Me: I have bad news about, Bob
Friend: Bob from work that always fakes his own death?
Me: *Drops shovel* Oh no
The 250 million year old Himalayan salt I bought expires in November 2018
My 9yo drew a picture of me throwing away their drawings which, ironically, is going to be the one picture I save.
Me: *reads a lot, has many books, all things considered, a book person*
Person: So, what’s your favourite book?
Me: I cannot think of one book that I have read. I have never read a single book. What are books?
Told the guy at the polling station I was there for the Bon Jovi tickets. Without batting an eye he said, “Floor or mezzanine?”
I can’t get you off of my mind. I need you inside of me now. C’mere, and let me devour you.
-me, to my cheese and crackers.
I’m going to steal my own tweets and get mad at myself.
me: I should go to sleep
my brain: I should worry about a disease you might have.
my heart: everyone is mad at you.
my refrigerator: YA’LL SHUT UP CUZ I’M MAKIN’ ICE CUBES!
“No no, remember I told you we don’t do that in our house..”
-Me, breaking up a cat fight.
Parents who say “I’m not going to say it again” always say it again.
[staff meeting]
Boss: Does anyone have any questions?
Me: *raises hand*
Boss: Candy
Me: Does anyone care if I take the last blueberry muffin?
[God creating humans]
God: Make them really bad at remembering stuff like first names, birthdays, etc
Angel: And things like traumatic experiences too?
God: Haha no. They’re going to remember those forever lol
Before Batgirl can become Batwoman she has to have a Batmitzvah.
if you’ve successfully completed 7 different impossible missions, perhaps the guy in charge of labeling these missions is being a little dramatic
In a movie, whenever someone gets fired they never have two boxes of belongings.
Me: “Come on, what’s the worst that could happen?”
My Brain: “Let’s start an alphabetized list categorized by subject and severity, and when we run out of letters we’ll use numbers, and then hold on I should be writing this down”
The pet groomer didn’t appreciate the 10 dollar bill I slid across the table to give my dog the “happy ending”.
14: ‘I think the Wi-Fi is out again.’
Me: ‘You kids! Heck, when I was your age I’d be outside and-‘
14: ‘It’s back.’
Me: ‘Good talk.’
“Huge hole found growing on surface of Sun”
*drops string cheese*
“This hole is no cause for alarm”
*picks up string cheese*
[at the ballet]
“Their feet must be killing them. Why don’t they just hire taller ballerinas?”
152,000 people will die today but not the one you want.

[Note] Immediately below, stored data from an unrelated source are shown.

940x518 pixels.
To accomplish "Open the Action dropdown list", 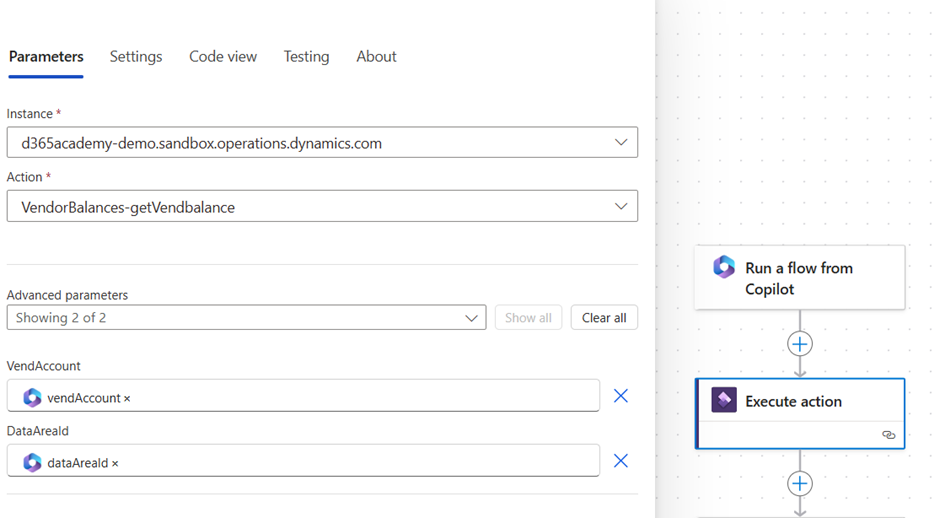I will tap(620, 207).
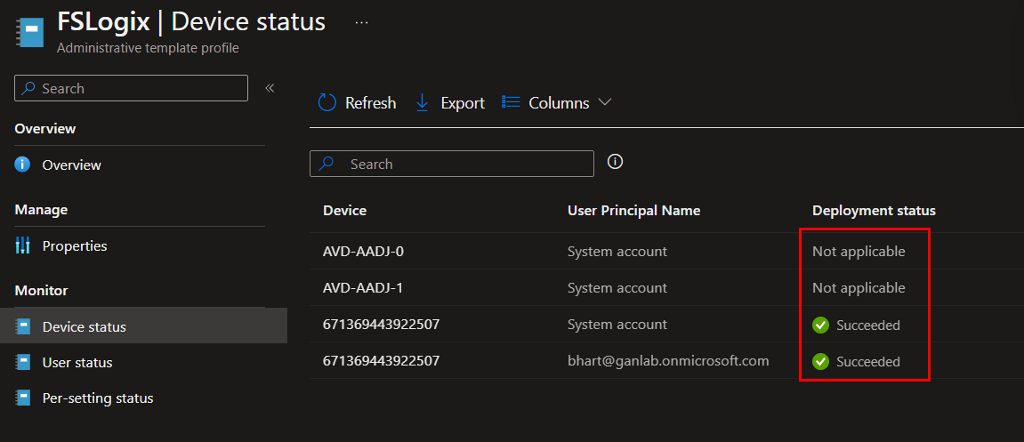The image size is (1024, 442).
Task: Click green Succeeded icon for bhart user
Action: click(821, 361)
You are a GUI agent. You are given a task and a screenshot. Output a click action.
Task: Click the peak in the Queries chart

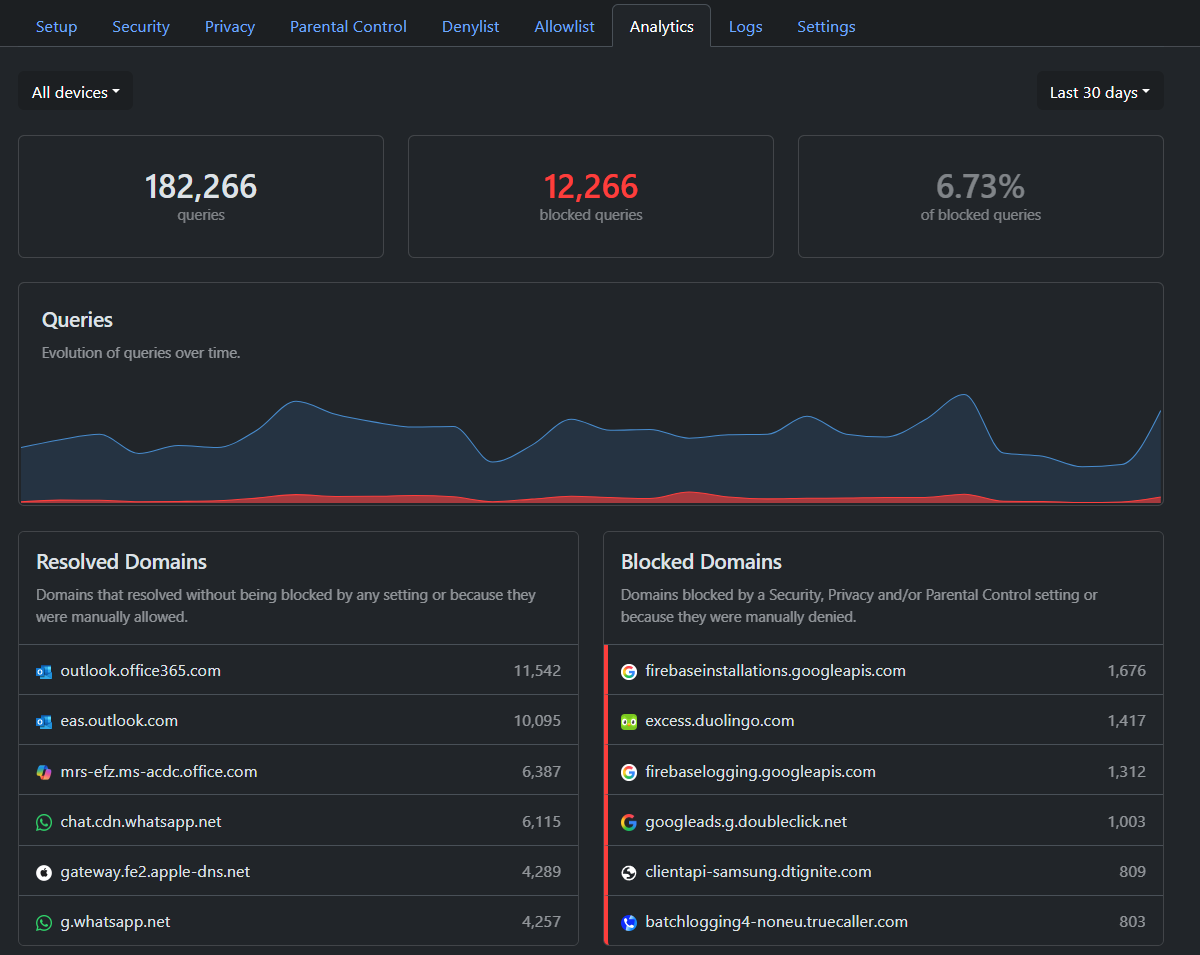click(963, 395)
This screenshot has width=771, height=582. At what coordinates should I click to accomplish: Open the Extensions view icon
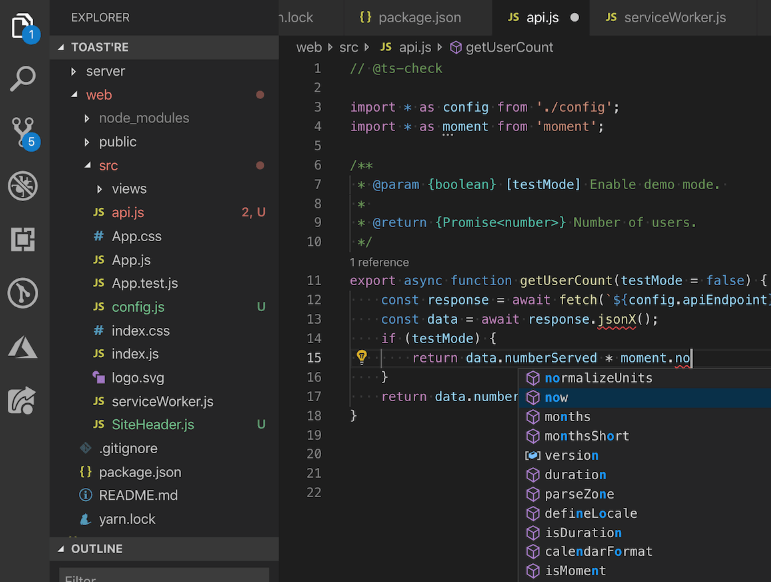click(23, 239)
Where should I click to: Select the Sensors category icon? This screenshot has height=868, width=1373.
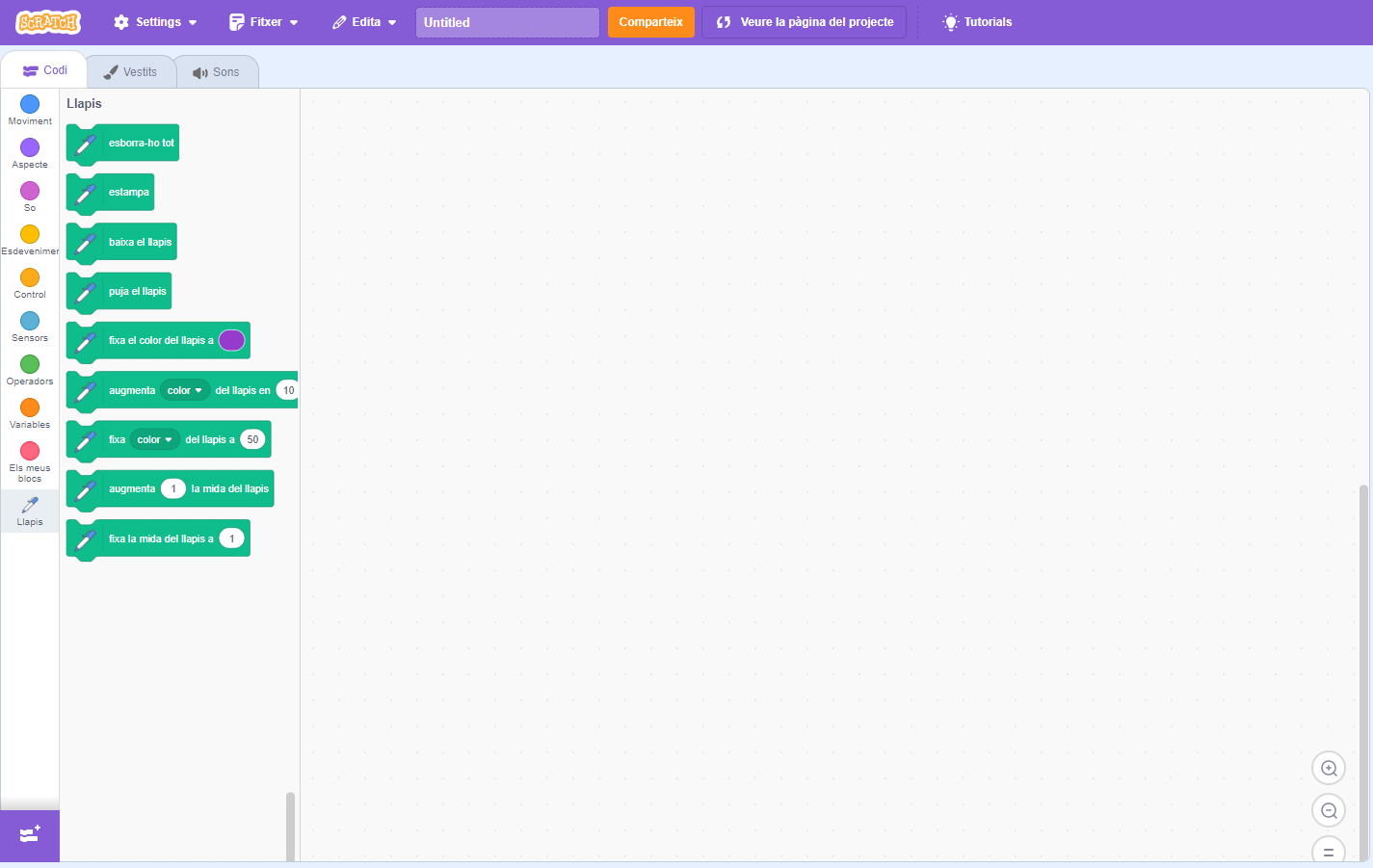(30, 321)
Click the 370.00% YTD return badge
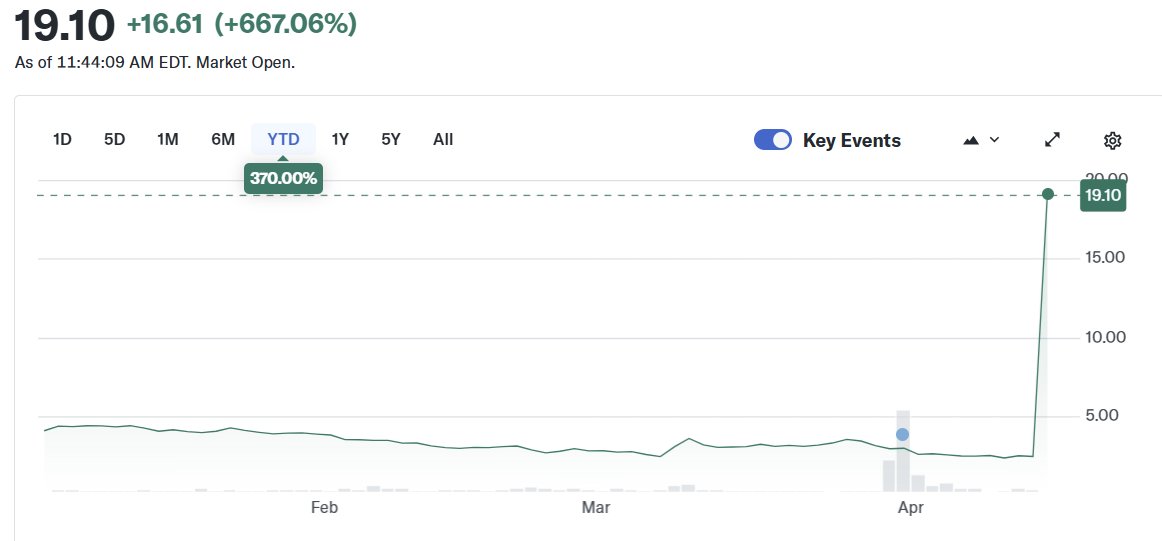The image size is (1162, 541). [283, 178]
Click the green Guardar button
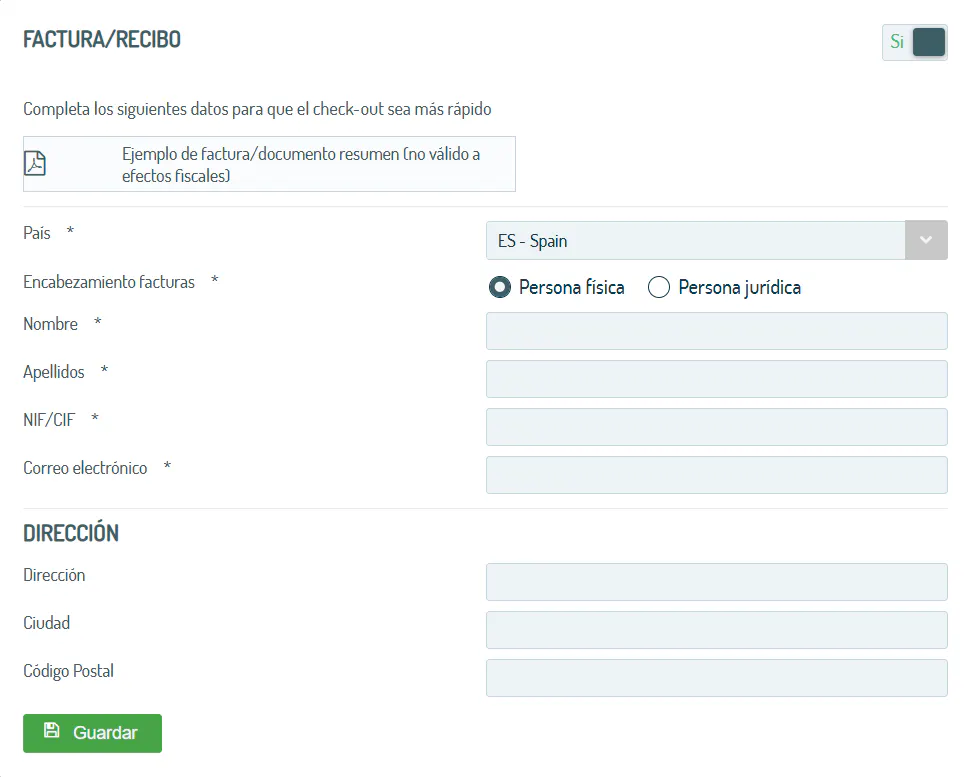969x777 pixels. (93, 733)
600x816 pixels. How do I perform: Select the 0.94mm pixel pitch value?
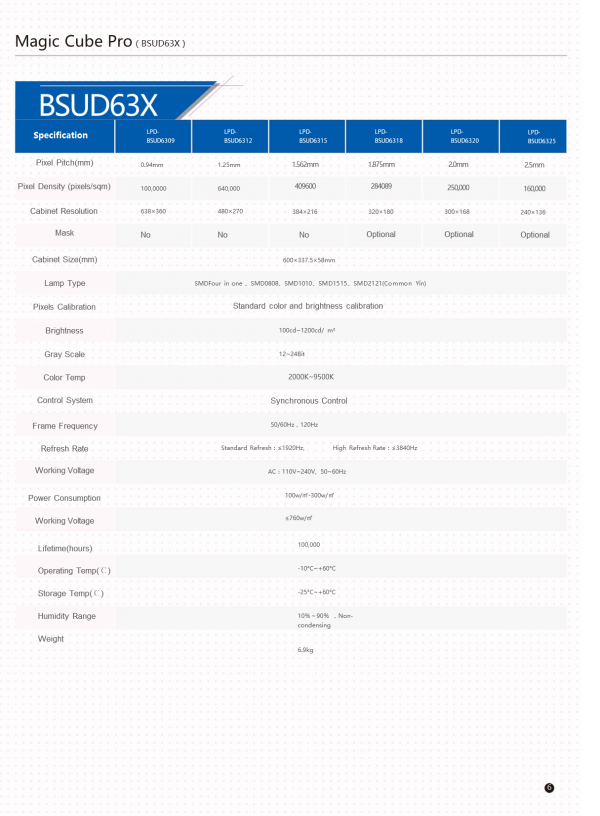click(152, 164)
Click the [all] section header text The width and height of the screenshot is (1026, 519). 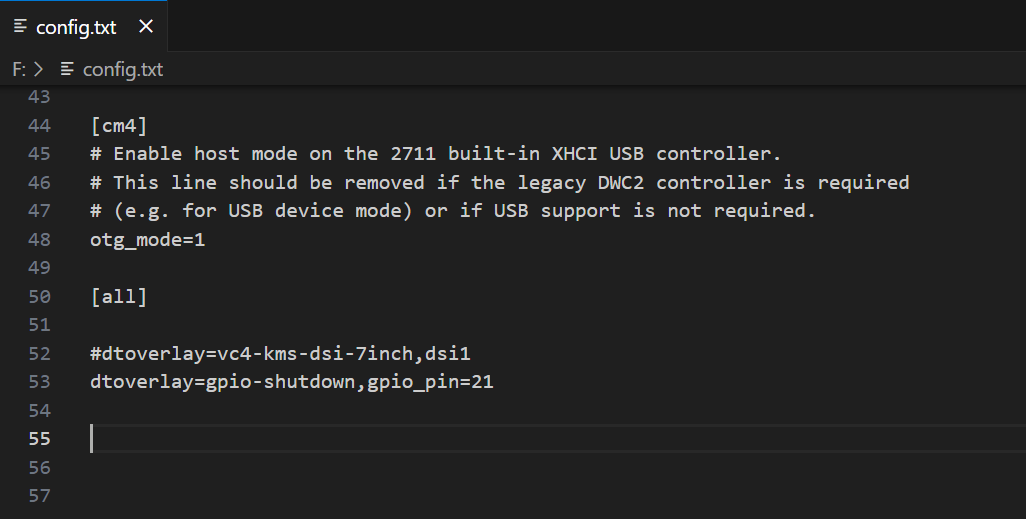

Child: I learned a joke at school.
Me: Ok let’s hear it.
Child: What goes in stiff but comes out soft?
Me:
Child:
Me:
Child:
Me: Is it a-
Wife [running in from other room]: SPAGHETTI IT’S SPAGHETTI
A really cute girl started working out next to me at the gym so i switched to super heavy weights to impress her someone please call an ambulance
Together, I can beat schizophrenia.
“Eighty-seven percent of people think lasers are friggin’ awesome.” – Pew Pew Pew Research Center
If covid gave people face sores like monkeypox does, this pandemic would have been over on May 1, 2020.
Mark Zuckerberg says he wears a grey t-shirt everyday because he doesn’t want to waste time on things that don’t matter.
He runs Facebook.
Tell me a hiccup remedy that works, and why is it holding your breath until you see stars, passing out, waking up in a dark alley in Bangkok where you’re signing the life of your first born son over to the hiccup gods.
Bottom line: parenting interferes with my ability to be lazy.